80-Füßer mit Hochsitz in luftiger Höhe in der dritten Etage
80-Füßer mit Hochsitz in luftiger Höhe in der dritten Etage © Viking Yachts

Die Herausforderung ist, ihn möglichst rasch aus dem Meer zu bekommen, und dabei gerade so viel zu ziehen, dass die Angelschnur nicht reißt. Je nach Temperament, Kraft und Größe der unbekannten Beute wird die Leine gegeben und bei der nächsten Gelegenheit wieder eingewickelt, und zwar so lange, bis der Fisch ermüdet. Diese Art der Sportfischerei ist ein beharrlicher, kräftezehrender Kampf, bei dem irgendwann vielleicht die Beute an Bord gehoben wird.

God bless America: 68 Fuß (ca. 21 m) Sportfisherman vor Florida
God bless America: 68 Fuß (ca. 21 m) Sportfisherman vor Florida © Michael Rybovich & Sons

Ein großer Thunfisch zerrt ohne weiteres 600 m Angelschnur von der Spule. So viel Leine ist mühsam von Hand gegen erheblichen Widerstand aufzuwickeln, bis der Fisch an der Oberfläche ist. Solch ein Kampf dauert schon mal fünf Stunden. Das tonnenschwere Boot wird dabei rückwärts von der Küste weg über tieferes Wasser gezogen. Dabei wird dem Fisch zur Entlastung der Schnur rückwärts langsam entgegengefahren. So kann der Angler vorübergehend die Angelschnur aufwickeln. Das verlangt geschickte Zusammenarbeit vom Skipper oben im Steuerstand und dem Angler unten an Deck.

Die Rückwärtsfahrt hilft dem Angler, rasch viel Angelschnur aufzuwickeln. Dusty Rybovich von Michael Rybovich & Sons Boat Works in Palm Beach, Florida berichtet: „Das verlangt Erfahrung und direkte Kommunikation zwischen dem Skipper oben auf der Flybridge und dem Angler unten. Der Skipper muss vom Steuerstand oben nach achtern unten gucken können. Viele Teams kommunizieren heute mit kabellosen Headsets. So können sie sich trotz des Motorenlärms verstehen.“

Der Kampfstuhl auf dem niedrigen Achterdeck eine Sportfisherman
Der Kampfstuhl auf dem niedrigen Achterdeck eine Sportfisherman © Jarrett Bay Boatworks

Mit dieser Technik des sogenannten „backing down“ gelang es Anfang Januar 2023 im Atlantik vor der Küste von North Carolina, einen 400 Kilo Thunfisch nach langem Fight zu bergen.
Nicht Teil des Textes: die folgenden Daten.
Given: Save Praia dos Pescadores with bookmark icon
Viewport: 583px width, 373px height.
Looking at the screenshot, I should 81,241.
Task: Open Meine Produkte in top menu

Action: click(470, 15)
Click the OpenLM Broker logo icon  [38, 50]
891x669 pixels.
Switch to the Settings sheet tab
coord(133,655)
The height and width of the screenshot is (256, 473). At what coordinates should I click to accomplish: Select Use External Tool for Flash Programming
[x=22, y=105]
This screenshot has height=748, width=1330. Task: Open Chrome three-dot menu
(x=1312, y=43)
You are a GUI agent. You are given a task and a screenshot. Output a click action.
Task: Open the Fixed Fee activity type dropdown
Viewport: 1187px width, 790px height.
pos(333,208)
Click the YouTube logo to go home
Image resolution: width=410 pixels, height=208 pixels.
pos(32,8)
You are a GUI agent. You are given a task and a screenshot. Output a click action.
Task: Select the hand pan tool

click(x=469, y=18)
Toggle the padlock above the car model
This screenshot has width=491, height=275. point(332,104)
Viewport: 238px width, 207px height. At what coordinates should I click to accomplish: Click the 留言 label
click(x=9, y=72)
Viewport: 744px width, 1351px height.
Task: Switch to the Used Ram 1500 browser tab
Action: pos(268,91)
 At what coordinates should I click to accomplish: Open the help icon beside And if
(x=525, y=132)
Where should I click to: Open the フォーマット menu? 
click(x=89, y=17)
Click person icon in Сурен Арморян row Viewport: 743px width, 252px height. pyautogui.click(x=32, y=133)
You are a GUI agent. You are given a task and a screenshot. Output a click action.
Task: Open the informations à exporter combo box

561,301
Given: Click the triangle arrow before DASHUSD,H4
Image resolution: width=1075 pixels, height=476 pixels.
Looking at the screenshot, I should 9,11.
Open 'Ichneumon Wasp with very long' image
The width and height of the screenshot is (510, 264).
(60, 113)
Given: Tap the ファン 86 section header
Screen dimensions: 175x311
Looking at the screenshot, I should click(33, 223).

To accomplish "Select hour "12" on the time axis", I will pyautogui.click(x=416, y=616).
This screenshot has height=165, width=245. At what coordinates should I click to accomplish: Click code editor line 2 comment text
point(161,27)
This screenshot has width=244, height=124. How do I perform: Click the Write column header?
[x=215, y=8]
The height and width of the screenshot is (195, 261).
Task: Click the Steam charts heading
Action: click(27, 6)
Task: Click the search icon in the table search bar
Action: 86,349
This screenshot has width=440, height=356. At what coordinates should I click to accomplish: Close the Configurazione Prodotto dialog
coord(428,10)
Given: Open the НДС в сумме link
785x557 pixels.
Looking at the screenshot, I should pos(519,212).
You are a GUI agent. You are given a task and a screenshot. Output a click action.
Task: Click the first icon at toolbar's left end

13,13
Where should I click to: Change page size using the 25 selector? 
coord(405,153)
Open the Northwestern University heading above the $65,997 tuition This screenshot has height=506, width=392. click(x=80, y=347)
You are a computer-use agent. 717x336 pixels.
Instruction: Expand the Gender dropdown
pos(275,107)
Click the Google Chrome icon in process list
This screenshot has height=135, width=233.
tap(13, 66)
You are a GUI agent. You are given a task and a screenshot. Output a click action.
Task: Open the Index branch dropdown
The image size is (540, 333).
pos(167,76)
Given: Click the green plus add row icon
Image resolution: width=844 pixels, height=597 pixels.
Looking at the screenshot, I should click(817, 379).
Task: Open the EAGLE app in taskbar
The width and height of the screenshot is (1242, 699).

Die Deckskante geht mit rasantem Schwung vom hohen Vorschiff zum niedrigen Heck über
Die Deckskante geht mit rasantem Schwung vom hohen Vorschiff zum niedrigen Heck über © Jarrett Bay Boatworks

Die Sportfischerei ist eine uramerikanische Sportart und als solche das klassische Männerding. Der berühmteste Hochseeangler war Ernest Hemingway. Nach seinen Abenteuern bei der Großwildjagd in Afrika fand er mit dem Hochseeangeln an Bord seiner „Pilar“ das Thema seines Lebens. Hemingway entwickelte die Fangtechnik weiter, eignete sich alles zum sogenannten „Big Game Fishing“ an und setzte ihm in seinen Erzählungen ein literarisches Denkmal.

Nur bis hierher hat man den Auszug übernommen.